(DIRECTIONS)
1. In the review of Dream Count, what does the maid Kadiatou seek in America?
2. From the review of Dream Count, repeat everything from "In the 12 years" down to "bad for art.".
3. Summarize the review of Dream Count in two sentences.

In the 12 years since releasing her best-selling novel Americanah, Chimamanda Ngozi Adichie has published prolifically but not primarily as a writer of literary fiction. Instead, she has ventured into other forms: memoir, children’s literature, feminist manifesto, a public lecture on free speech. When Beyoncé sampled Adichie’s TedX Talk “We Should All Be Feminists” Adichie transformed from an acclaimed postcolonial novelist into a pop-public intellectual. Few artists’ work can survive such notoriety—see F. Scott Fitzgerald, Joseph Heller, Salman Rushdie, and Haruki Murakami, to name a few famous writers whose later work suffered; celebrity is good for sales and frequently bad for art.

Adichie’s fourth novel, Dream Count, proves that she is still a gifted storyteller, yet her fame has indeed affected her work. Dream Count comprises four linked novellas (as well as an epilogue-esque chapter), and each section follows a different woman’s, well, dreams. There’s Chiamaka, a hopeless-romantic travel writer who yearns for a soulmate; Zikora, an ambitious lawyer who wants to have both a high-powered career and a picture-perfect family; Kadiatou, a long-suffering maid who seeks opportunity in America; and Omelogor, a depressed graduate student who craves intellectual freedom. Adichie’s writing is as confident as ever, and she retains her talent for rendering heterosexual intimacy — a bad boyfriend “wanted the unusual more than he wanted the true,” while a Christian dating site “felt ghostly, with too few men, and even fewer Black men.”

(INFORMATION PROVIDED)
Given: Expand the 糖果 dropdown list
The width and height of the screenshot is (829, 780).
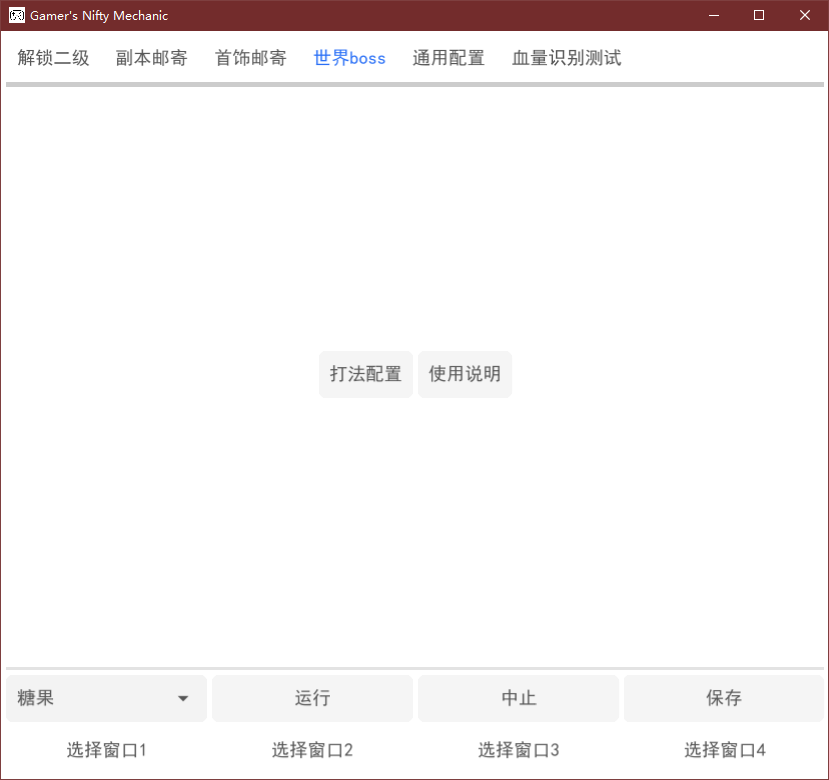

(RESULTS)
1. Opportunity.

2.
In the 12 years since releasing her best-selling novel Americanah, Chimamanda Ngozi Adichie has published prolifically but not primarily as a writer of literary fiction. Instead, she has ventured into other forms: memoir, children’s literature, feminist manifesto, a public lecture on free speech. When Beyoncé sampled Adichie’s TedX Talk “We Should All Be Feminists” Adichie transformed from an acclaimed postcolonial novelist into a pop-public intellectual. Few artists’ work can survive such notoriety—see F. Scott Fitzgerald, Joseph Heller, Salman Rushdie, and Haruki Murakami, to name a few famous writers whose later work suffered; celebrity is good for sales and frequently bad for art.

3. In the years since Americanah, Adichie has published mostly outside literary fiction, and Beyoncé's sampling of her TedX Talk turned her into a pop-public intellectual, a kind of celebrity the review calls frequently bad for art. Her fourth novel, Dream Count, consists of four linked novellas that each follow a different woman's dreams, and it shows that she is still a gifted and confident storyteller, though her fame has affected her work.